Originally scheduled to run last year, it seems not even lockdown could stop the force of rhythm that is Here Come The Boys from opening in the West End. Its debut may be a little later than planned, but that also brings with it a move to the larger London Palladium and an expanded cast to fill that bigger stage.
Directed and choreographed by Gareth Walker, Here Come The Boys has a pretty simple concept, four kings of dance battle it out to a backdrop of banging tunes, with each round focussing on a different type of dance. Between the rounds are bigger ensemble numbers, filled with inventive and captivating routines.
Taking on the Jive, Salsa, Ballroom and Rhumba battles are beloved dance stars Aljaž Škorjanec, Graziano Di Prima, Pasha Kovalev and Robin Windsor. The crowd clearly had their favourites; calling out, whooping and cheering to indicate who should win each round.

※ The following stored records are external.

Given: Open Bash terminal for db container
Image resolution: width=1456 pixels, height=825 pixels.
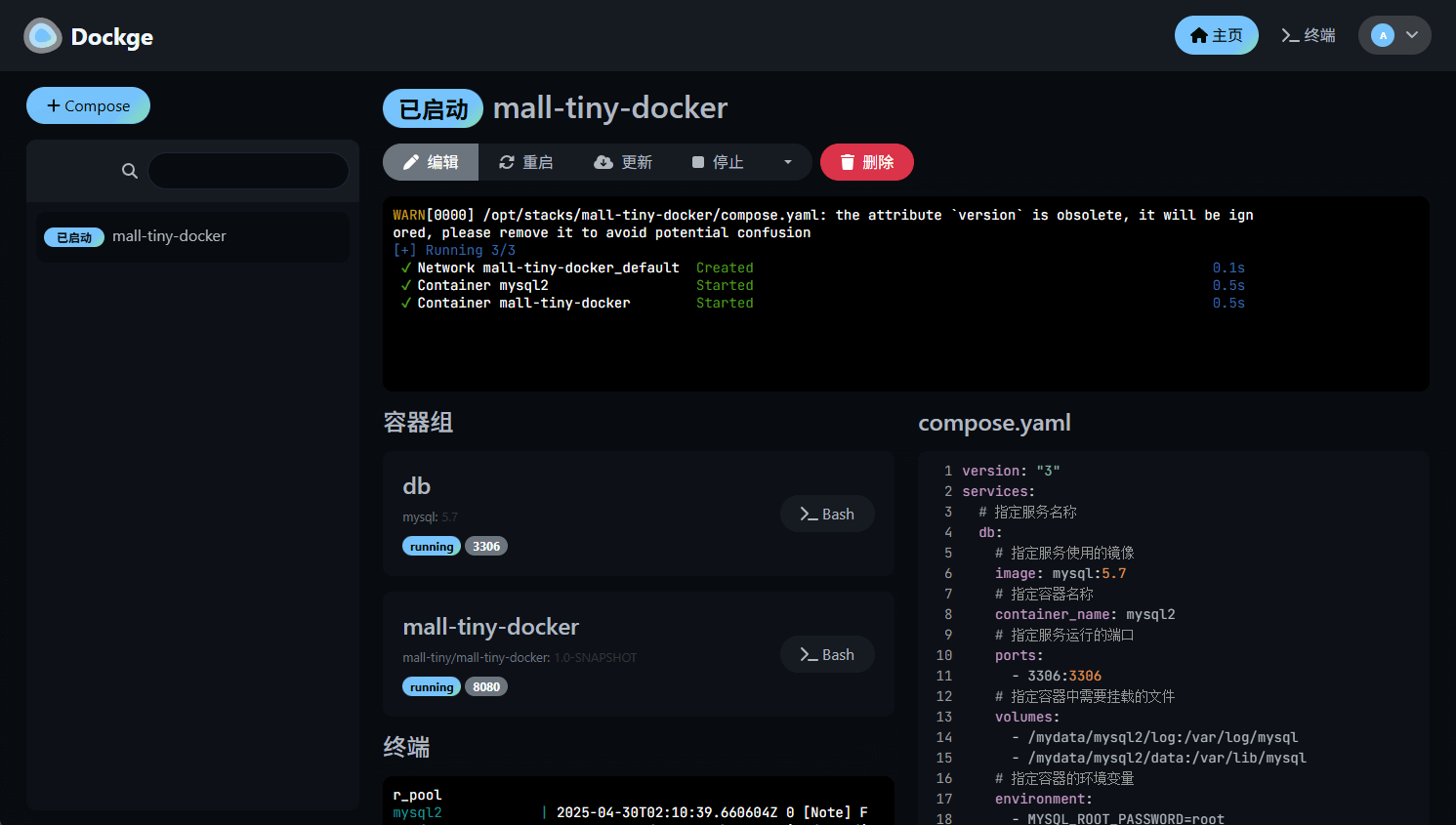Looking at the screenshot, I should [x=826, y=514].
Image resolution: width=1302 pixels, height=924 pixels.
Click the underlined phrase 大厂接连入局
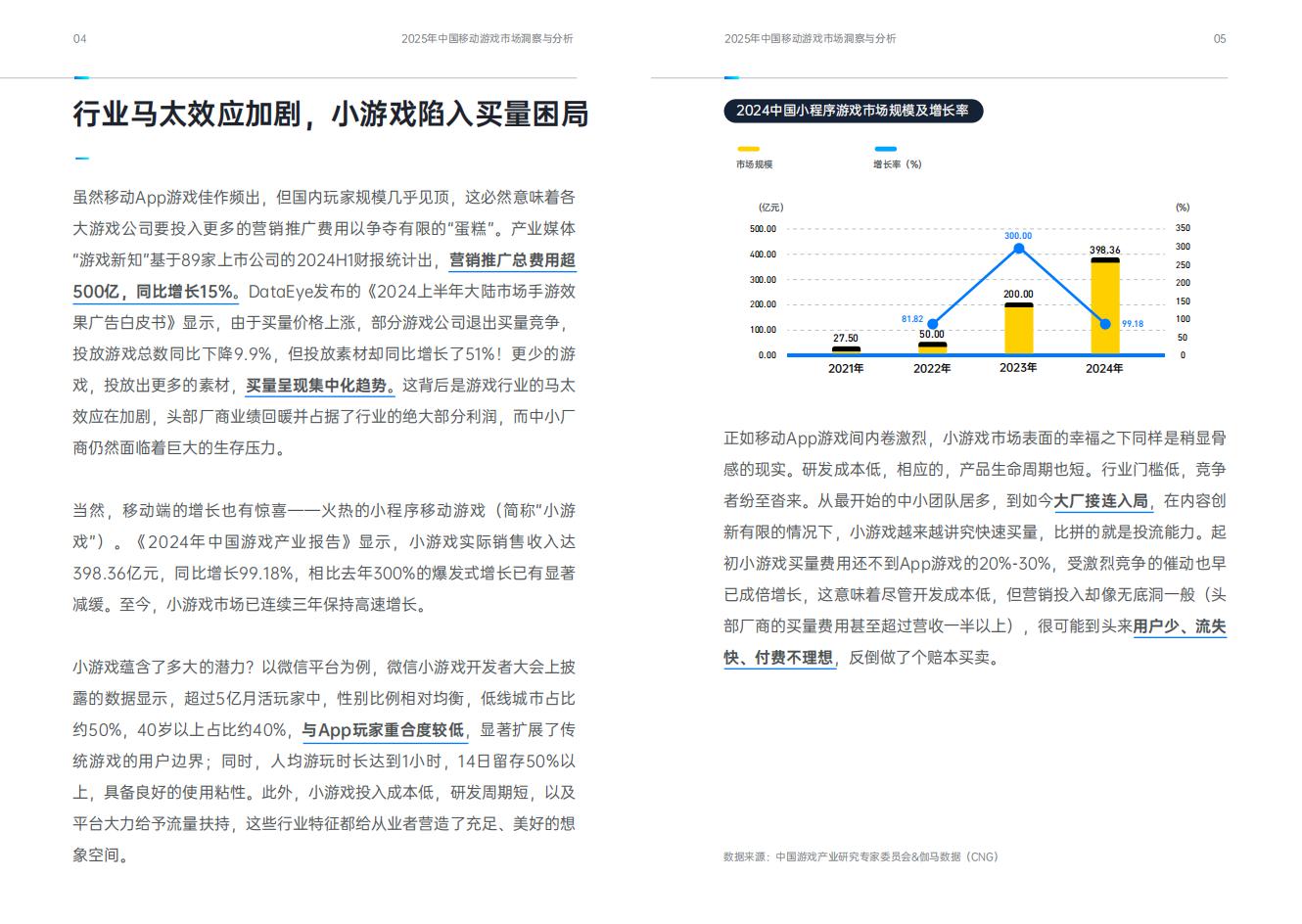(1100, 500)
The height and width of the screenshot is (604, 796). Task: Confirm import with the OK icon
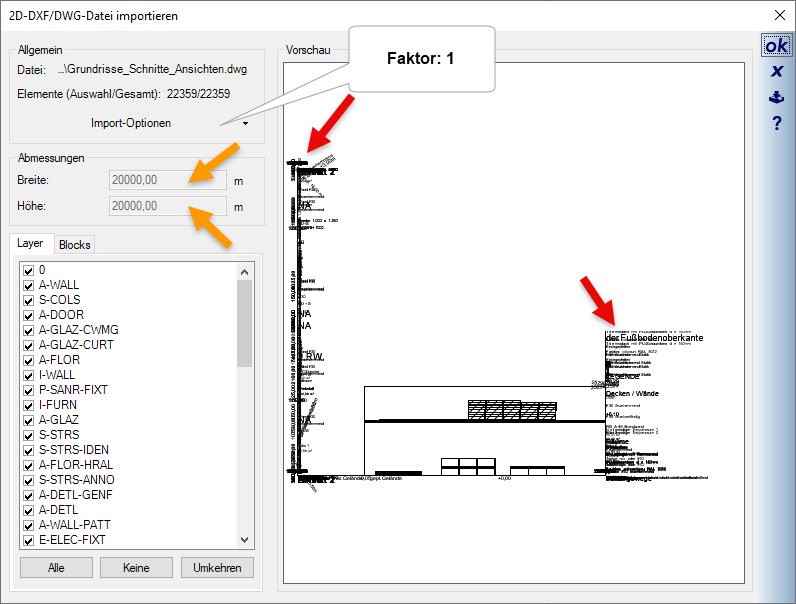(x=775, y=46)
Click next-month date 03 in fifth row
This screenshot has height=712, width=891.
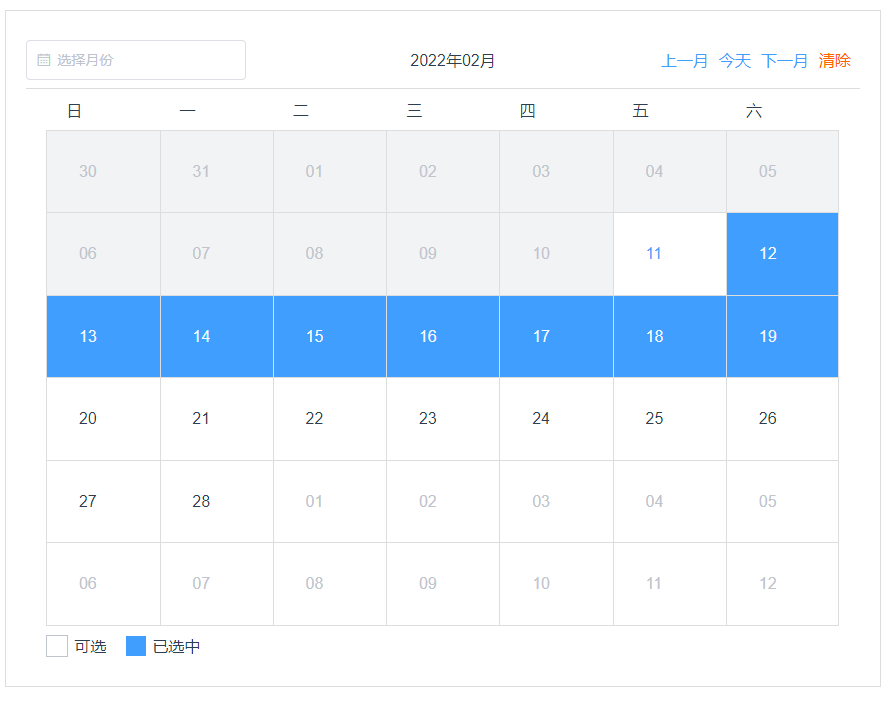pos(556,501)
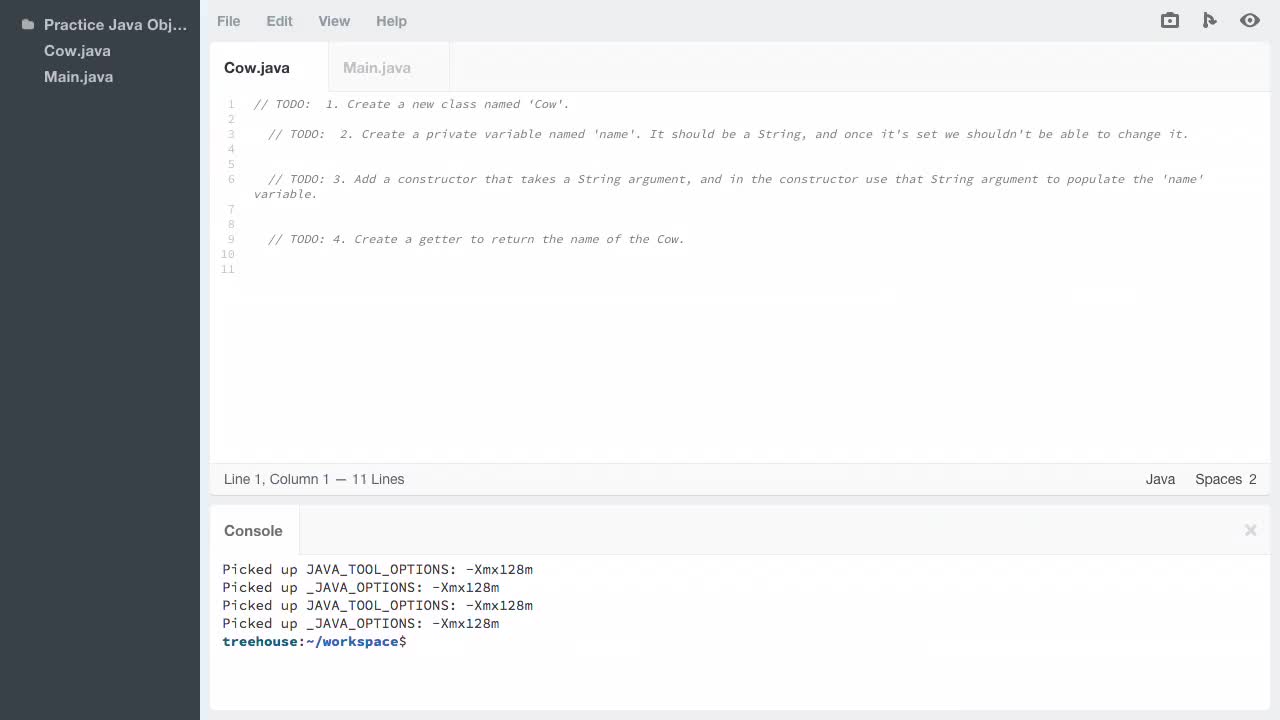The height and width of the screenshot is (720, 1280).
Task: Open the Help menu
Action: point(391,21)
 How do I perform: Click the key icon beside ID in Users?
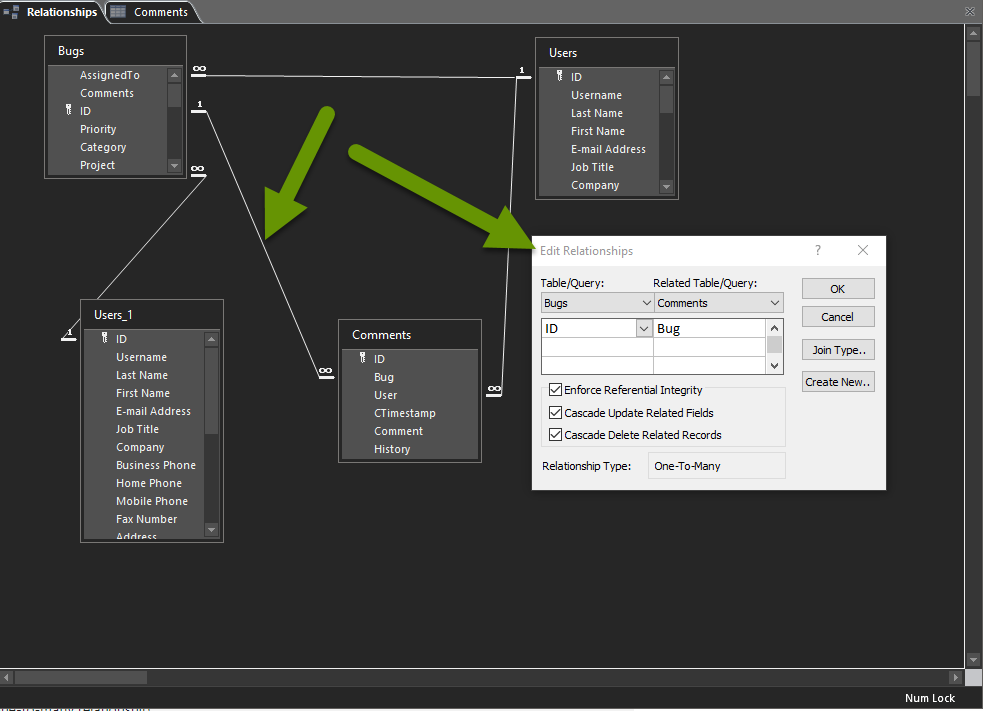pos(557,76)
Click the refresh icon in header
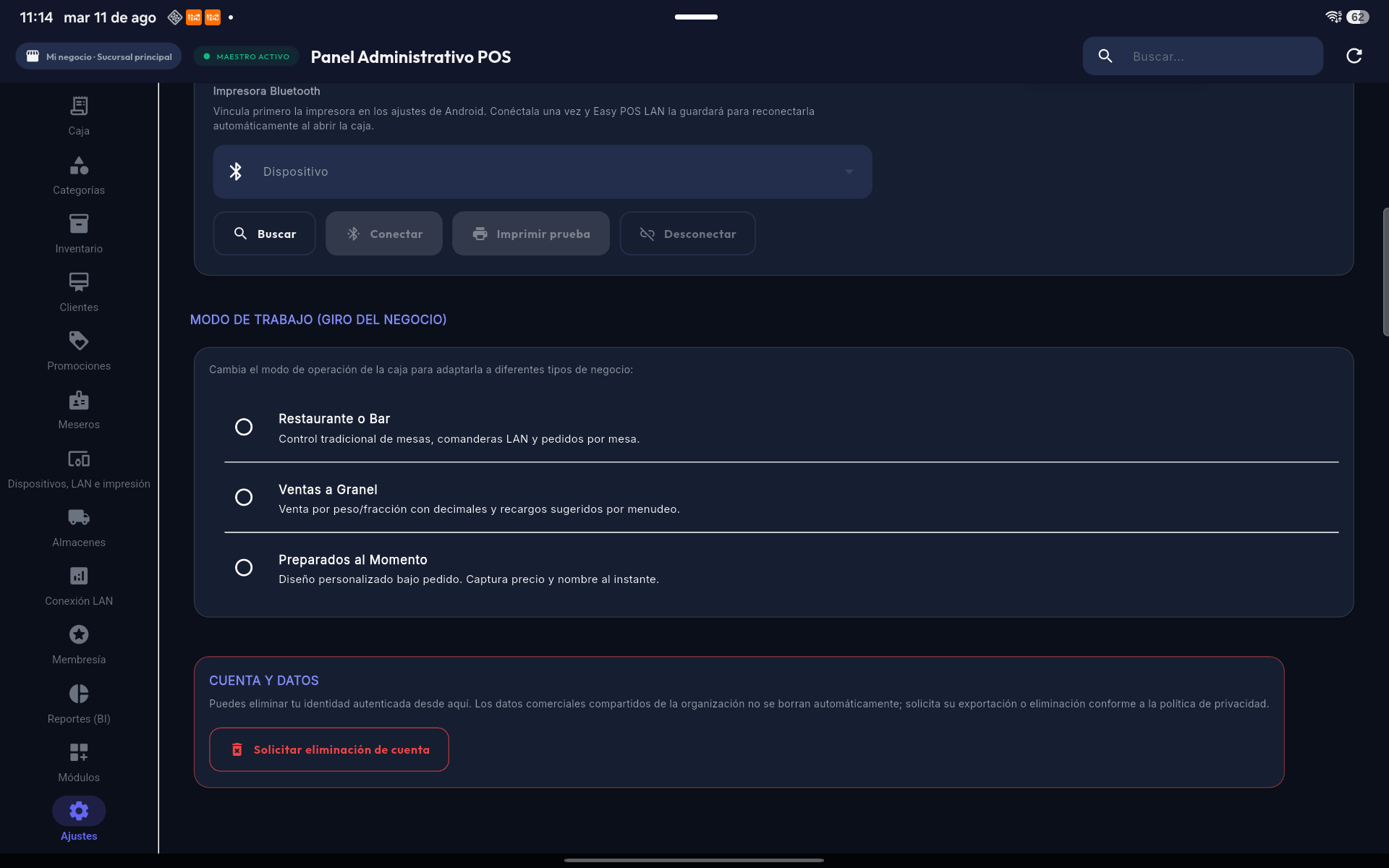1389x868 pixels. click(1354, 56)
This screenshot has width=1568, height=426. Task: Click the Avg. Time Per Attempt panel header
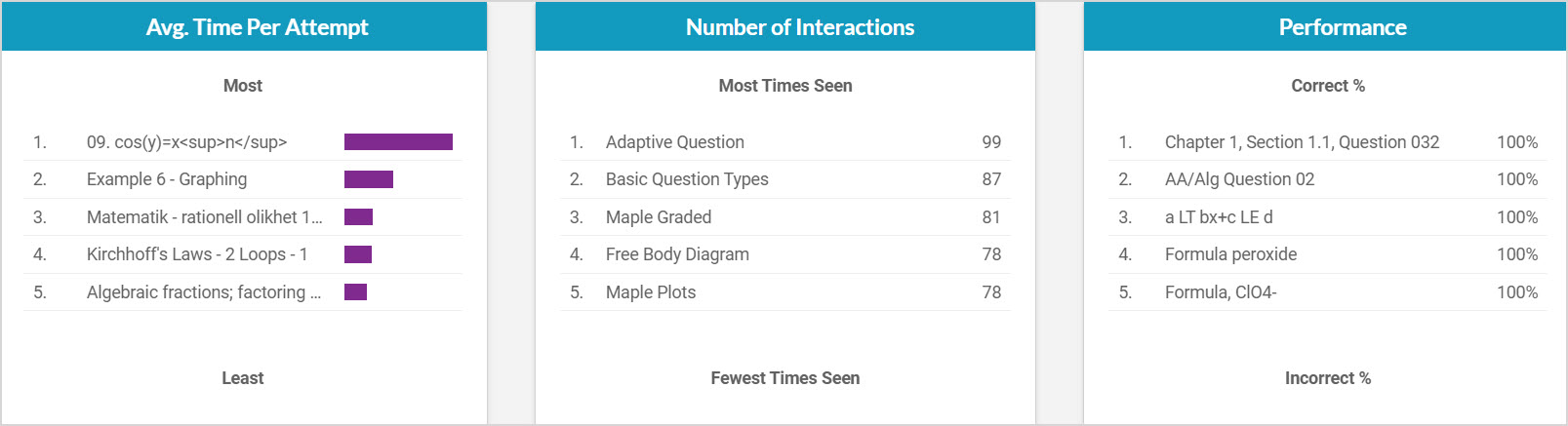[x=257, y=27]
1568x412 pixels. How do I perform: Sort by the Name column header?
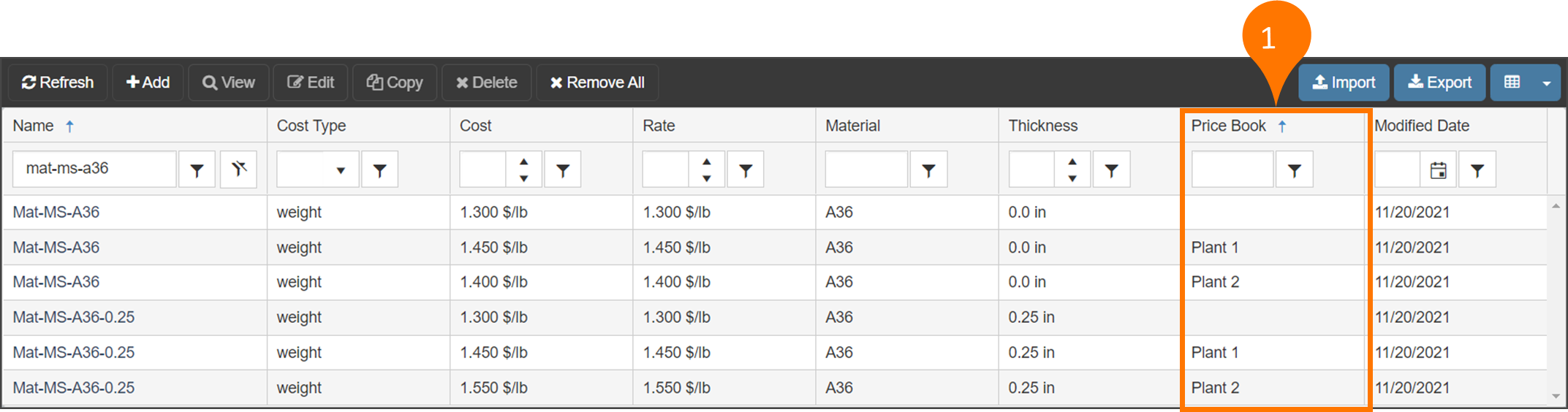[34, 126]
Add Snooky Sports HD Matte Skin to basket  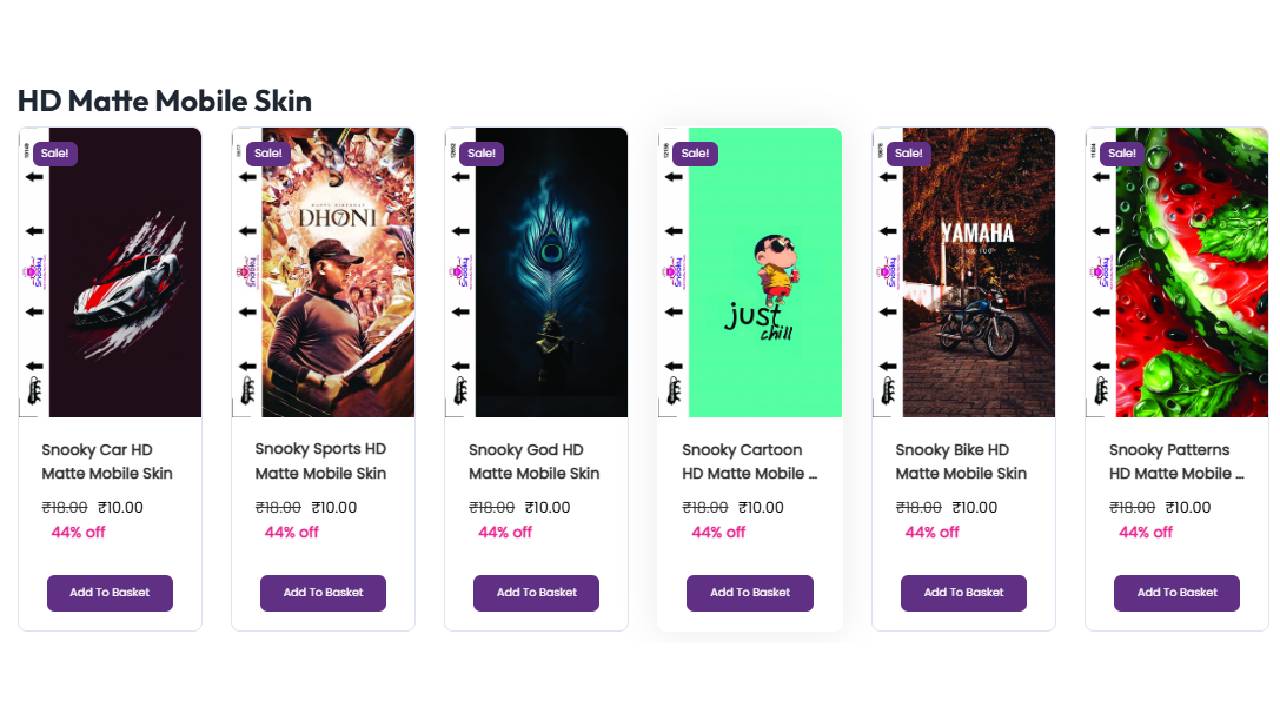tap(323, 592)
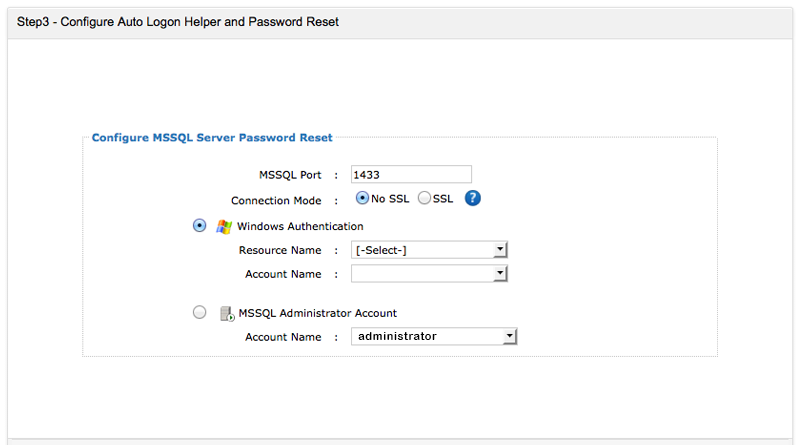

The evening is co-hosted by Karim Zeroual, who also takes part in a lot of the dance routines too. Karim is the perfect host, charming the audience while whipping up their excitement between rounds. His own ‘Tik Tok Tribute’ is gloriously frenetic, perfectly choreographed, and expertly performed.
Co-hosting alongside Karim Zeroual is Bass6, a world champion beatboxer, and in Here Come The Boys, the DJ. His impressive act helps to break up the routines, and provide smooth transitions to the next dance contest.
Joining ‘the boys’ is Nadiya Bychkova, who actually does a lot of the heavy lifting here, at one point appearing in six routines back to back. As do the ensemble cast who are always there to support the principal cast, with Giada Lini and George Michealides really standing out.
There’s plenty of variety to enjoy, the early part of the show makes the Palladium feel like a night club; the hardcore beat and pulsating lights giving the audience energy and a desire for more. As we move in to the Ballroom section, things take a more classic turn, before getting hot and steamy with the After Hours ensemble piece.
A special post-finale performance paid tribute to the NHS and key workers, its hopeful beauty reminded us all how lucky we were to be back in a theatre, a sentiment shared by the cast at various points throughout the show. To have mounted such a production during a pandemic is testament to how much each of these performers love and enjoy their craft.
While the two thirds empty Palladium perhaps lacked some of the audience buzz required to help people lose their inhibitions, and join in, for the final boogie, Here Come The Boys is still a spectacular production that brings some much needed fun, passion and rhythm back in to all of our lives.